_Material to process_.
=== Section Start ===

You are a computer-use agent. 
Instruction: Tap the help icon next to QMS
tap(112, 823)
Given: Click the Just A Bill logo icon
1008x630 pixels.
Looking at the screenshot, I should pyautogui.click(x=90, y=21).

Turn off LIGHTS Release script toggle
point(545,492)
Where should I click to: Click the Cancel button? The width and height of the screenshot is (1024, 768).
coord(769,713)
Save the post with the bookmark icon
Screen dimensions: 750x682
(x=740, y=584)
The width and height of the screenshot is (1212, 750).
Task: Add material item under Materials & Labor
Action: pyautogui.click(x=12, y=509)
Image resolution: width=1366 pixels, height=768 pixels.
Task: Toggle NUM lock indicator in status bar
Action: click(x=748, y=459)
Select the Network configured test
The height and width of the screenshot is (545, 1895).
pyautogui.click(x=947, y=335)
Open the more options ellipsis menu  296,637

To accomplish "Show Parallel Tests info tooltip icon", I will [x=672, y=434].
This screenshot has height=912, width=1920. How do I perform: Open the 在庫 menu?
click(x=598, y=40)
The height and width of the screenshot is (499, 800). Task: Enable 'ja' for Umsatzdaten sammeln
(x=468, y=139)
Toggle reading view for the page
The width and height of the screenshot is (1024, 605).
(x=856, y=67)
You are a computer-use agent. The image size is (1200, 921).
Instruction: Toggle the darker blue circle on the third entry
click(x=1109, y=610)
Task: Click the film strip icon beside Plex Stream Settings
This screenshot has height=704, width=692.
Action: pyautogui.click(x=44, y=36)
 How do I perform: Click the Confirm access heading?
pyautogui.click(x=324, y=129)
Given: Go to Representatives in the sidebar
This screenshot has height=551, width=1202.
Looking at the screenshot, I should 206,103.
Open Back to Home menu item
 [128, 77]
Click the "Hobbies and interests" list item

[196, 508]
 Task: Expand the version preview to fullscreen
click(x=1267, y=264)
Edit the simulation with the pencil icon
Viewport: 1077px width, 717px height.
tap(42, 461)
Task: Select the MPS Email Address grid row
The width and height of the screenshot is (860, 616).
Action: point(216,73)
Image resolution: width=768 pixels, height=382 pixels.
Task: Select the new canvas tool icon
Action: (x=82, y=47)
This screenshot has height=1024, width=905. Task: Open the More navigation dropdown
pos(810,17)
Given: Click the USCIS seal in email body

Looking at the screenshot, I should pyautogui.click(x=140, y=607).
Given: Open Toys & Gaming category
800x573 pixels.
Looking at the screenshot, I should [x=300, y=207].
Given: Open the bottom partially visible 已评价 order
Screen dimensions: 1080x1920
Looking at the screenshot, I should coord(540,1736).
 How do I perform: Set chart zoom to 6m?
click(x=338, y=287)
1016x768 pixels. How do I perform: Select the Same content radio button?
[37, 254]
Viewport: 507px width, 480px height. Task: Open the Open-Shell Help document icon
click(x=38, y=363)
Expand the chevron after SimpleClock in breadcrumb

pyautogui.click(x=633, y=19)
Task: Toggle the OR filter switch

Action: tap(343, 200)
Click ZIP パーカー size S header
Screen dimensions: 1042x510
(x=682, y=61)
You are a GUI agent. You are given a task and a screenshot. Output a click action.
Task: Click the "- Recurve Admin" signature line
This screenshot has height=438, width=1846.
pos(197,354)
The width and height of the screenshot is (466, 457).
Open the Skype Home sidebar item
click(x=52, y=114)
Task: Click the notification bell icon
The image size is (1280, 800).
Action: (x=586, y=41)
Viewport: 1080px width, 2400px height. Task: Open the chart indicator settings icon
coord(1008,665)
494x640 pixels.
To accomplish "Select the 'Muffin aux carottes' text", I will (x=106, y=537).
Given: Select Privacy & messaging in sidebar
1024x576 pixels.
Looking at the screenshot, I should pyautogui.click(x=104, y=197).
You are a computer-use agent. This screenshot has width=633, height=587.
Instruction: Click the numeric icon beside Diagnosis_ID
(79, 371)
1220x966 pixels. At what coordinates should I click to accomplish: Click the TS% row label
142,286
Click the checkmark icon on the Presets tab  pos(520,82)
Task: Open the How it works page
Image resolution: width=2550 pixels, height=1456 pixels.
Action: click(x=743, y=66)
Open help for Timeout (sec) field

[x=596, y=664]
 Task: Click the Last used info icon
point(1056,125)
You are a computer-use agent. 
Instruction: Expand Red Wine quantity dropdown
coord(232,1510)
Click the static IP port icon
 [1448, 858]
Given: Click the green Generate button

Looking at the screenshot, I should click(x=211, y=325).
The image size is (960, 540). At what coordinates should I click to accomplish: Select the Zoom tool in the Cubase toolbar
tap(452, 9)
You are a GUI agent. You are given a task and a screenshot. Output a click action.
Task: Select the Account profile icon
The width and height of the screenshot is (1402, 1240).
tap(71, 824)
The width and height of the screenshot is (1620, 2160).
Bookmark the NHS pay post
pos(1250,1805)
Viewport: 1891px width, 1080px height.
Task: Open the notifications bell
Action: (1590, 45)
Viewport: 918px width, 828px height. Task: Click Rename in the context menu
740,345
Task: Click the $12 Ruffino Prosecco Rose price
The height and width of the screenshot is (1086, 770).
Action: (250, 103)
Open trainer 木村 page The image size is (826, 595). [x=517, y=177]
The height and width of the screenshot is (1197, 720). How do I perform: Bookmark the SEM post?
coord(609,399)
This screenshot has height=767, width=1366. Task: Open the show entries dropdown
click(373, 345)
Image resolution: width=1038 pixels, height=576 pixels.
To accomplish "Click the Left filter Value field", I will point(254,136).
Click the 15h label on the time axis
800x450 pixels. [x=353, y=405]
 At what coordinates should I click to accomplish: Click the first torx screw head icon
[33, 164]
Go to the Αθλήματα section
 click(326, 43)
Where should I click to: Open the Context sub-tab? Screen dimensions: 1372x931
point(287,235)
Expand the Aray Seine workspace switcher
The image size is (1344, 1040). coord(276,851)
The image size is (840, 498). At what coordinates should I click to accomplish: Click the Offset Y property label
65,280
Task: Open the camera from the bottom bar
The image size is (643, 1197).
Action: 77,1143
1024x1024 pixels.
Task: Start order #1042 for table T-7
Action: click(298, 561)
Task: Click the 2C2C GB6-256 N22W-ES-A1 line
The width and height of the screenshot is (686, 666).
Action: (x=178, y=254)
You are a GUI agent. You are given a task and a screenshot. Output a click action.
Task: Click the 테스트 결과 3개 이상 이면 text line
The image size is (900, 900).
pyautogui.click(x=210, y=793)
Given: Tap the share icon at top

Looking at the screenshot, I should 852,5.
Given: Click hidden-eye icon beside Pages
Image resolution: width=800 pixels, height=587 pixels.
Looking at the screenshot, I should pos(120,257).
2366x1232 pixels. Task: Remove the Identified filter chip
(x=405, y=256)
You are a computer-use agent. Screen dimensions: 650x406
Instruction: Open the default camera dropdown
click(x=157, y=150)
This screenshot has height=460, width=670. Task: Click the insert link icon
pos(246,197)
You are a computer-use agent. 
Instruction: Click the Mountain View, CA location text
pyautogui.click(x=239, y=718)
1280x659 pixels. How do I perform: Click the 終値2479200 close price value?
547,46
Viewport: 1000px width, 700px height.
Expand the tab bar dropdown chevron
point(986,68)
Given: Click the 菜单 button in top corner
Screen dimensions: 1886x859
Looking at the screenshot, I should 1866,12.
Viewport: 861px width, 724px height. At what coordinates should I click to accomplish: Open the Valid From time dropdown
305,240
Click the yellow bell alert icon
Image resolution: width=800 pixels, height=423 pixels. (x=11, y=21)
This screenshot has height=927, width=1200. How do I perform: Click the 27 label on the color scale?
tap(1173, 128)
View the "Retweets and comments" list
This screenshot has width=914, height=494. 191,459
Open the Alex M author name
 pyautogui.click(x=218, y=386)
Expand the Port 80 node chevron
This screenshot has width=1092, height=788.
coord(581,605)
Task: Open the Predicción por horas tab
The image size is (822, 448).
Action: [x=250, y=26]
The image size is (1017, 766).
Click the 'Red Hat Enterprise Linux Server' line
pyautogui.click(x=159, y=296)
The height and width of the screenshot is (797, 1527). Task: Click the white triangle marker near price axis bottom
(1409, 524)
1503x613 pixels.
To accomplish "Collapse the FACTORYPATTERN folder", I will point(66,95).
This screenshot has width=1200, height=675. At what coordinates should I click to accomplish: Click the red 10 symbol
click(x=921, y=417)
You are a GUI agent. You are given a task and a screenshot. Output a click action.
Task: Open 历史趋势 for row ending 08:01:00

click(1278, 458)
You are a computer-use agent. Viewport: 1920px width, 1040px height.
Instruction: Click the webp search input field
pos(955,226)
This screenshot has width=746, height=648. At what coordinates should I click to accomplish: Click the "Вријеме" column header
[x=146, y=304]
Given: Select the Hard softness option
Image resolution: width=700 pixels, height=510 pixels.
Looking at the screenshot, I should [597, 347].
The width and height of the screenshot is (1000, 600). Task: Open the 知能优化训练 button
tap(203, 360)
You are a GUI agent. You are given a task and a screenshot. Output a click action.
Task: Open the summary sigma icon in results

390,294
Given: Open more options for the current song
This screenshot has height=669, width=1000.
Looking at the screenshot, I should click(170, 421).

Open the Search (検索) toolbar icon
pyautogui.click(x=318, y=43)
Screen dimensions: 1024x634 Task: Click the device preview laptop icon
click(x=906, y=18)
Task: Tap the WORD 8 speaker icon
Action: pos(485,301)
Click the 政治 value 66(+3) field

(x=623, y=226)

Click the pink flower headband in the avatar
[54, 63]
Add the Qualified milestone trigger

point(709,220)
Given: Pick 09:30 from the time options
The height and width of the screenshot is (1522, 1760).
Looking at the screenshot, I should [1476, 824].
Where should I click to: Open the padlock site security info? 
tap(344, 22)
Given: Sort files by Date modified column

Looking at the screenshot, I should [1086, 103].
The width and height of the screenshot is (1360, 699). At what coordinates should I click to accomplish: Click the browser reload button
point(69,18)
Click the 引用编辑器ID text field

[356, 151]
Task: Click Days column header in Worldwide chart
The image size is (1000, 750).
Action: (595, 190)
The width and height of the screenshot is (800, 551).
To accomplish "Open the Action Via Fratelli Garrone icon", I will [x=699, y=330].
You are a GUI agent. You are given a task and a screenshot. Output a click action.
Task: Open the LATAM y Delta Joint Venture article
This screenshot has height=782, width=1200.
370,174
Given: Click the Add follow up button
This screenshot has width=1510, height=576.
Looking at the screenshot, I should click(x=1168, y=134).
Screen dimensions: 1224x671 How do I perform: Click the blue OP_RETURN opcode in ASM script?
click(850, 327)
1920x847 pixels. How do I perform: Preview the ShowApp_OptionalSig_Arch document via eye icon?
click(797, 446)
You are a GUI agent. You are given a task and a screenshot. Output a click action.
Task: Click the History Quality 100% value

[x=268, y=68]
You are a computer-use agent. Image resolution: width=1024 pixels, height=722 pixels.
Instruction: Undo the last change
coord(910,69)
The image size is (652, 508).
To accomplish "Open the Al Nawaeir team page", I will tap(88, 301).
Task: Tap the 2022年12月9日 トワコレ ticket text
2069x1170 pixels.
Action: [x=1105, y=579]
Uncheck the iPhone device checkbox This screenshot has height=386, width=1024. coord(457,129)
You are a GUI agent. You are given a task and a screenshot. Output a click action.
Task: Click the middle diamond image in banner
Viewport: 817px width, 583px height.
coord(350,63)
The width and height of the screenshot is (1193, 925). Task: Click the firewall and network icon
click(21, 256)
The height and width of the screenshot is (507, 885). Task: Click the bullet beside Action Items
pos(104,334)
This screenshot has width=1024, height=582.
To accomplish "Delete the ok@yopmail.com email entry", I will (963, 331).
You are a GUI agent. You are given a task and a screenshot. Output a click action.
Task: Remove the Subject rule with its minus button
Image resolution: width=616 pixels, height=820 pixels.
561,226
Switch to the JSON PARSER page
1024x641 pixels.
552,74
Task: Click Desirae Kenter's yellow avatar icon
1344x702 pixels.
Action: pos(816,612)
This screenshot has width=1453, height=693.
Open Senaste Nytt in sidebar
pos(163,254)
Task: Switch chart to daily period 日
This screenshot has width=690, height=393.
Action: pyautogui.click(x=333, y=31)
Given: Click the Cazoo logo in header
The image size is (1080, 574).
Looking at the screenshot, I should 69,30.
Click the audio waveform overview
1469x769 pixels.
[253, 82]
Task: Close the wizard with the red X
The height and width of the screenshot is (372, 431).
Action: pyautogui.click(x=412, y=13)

=== Section End ===

_Exercise instructions_.
Scan the records above for the string "options", then report every line that contains it.

_Output for this task_.
Open the more options ellipsis menu  296,637
Given: Open more options for the current song
Given: Pick 09:30 from the time options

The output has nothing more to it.